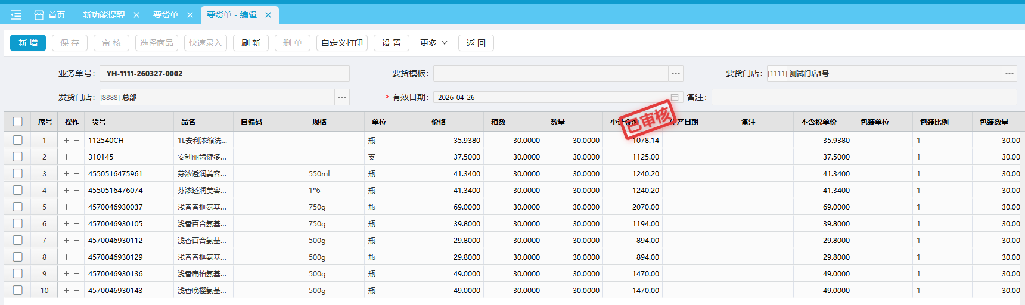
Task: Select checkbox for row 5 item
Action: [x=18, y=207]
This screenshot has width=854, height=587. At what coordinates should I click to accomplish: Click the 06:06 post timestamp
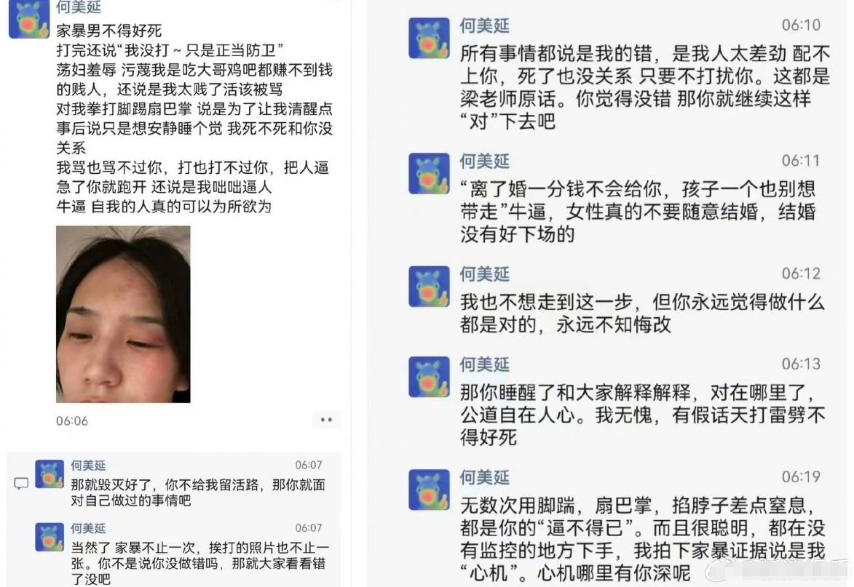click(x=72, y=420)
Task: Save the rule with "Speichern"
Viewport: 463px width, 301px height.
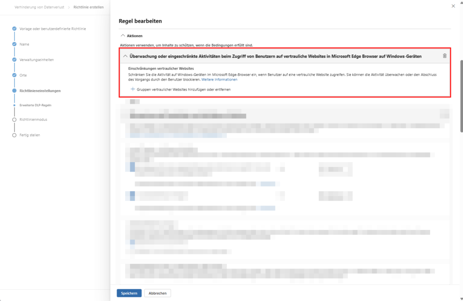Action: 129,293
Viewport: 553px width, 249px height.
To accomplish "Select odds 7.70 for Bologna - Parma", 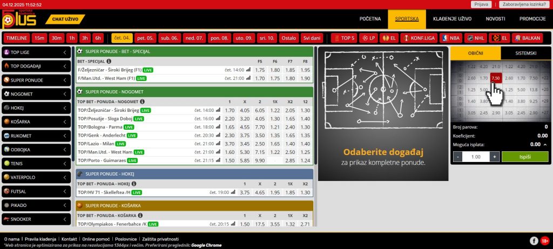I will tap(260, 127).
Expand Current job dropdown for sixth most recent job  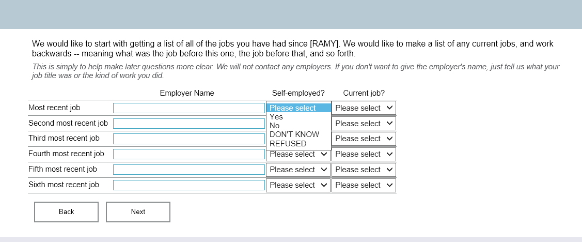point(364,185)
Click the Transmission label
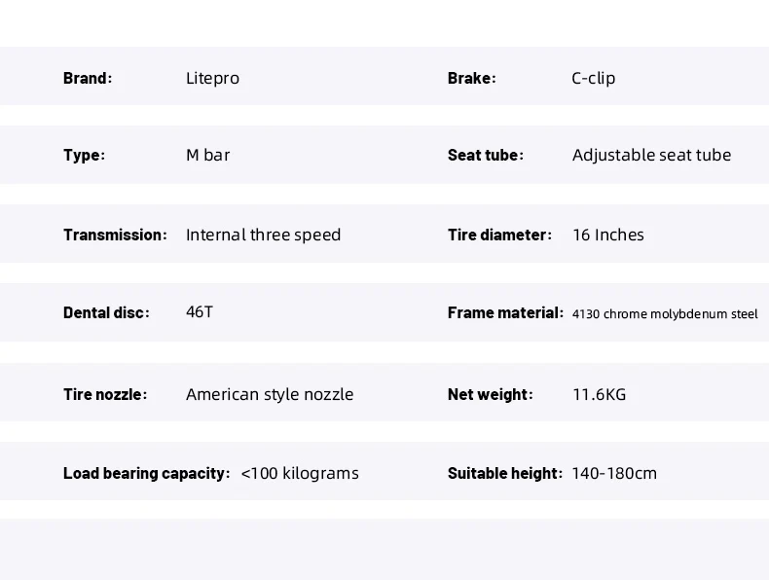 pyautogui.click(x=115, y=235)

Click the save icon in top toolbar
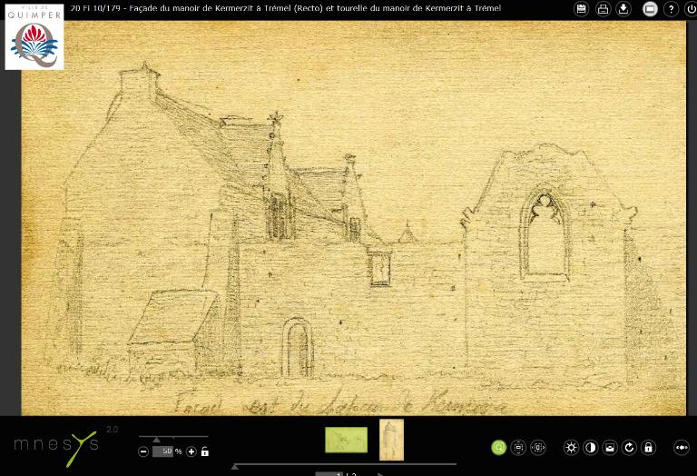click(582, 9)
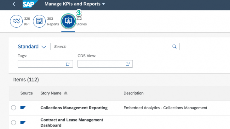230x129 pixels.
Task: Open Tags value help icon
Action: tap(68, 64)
- - - - -
**DIRECTIONS FOR THIS TASK:**
Update the listing lines beginning at the line that has "Click the Transmission label" and stopping at the end of the listing, replacing "toolbar" with "menu bar" and changing nothing else. Give those lines again without the pictures.

**TASK RESULT:**
Click the Transmission label
 pyautogui.click(x=115, y=235)

Click the save icon in top menu bar
click(582, 9)
230x129 pixels.
Task: Open Tags value help icon
Action: tap(68, 64)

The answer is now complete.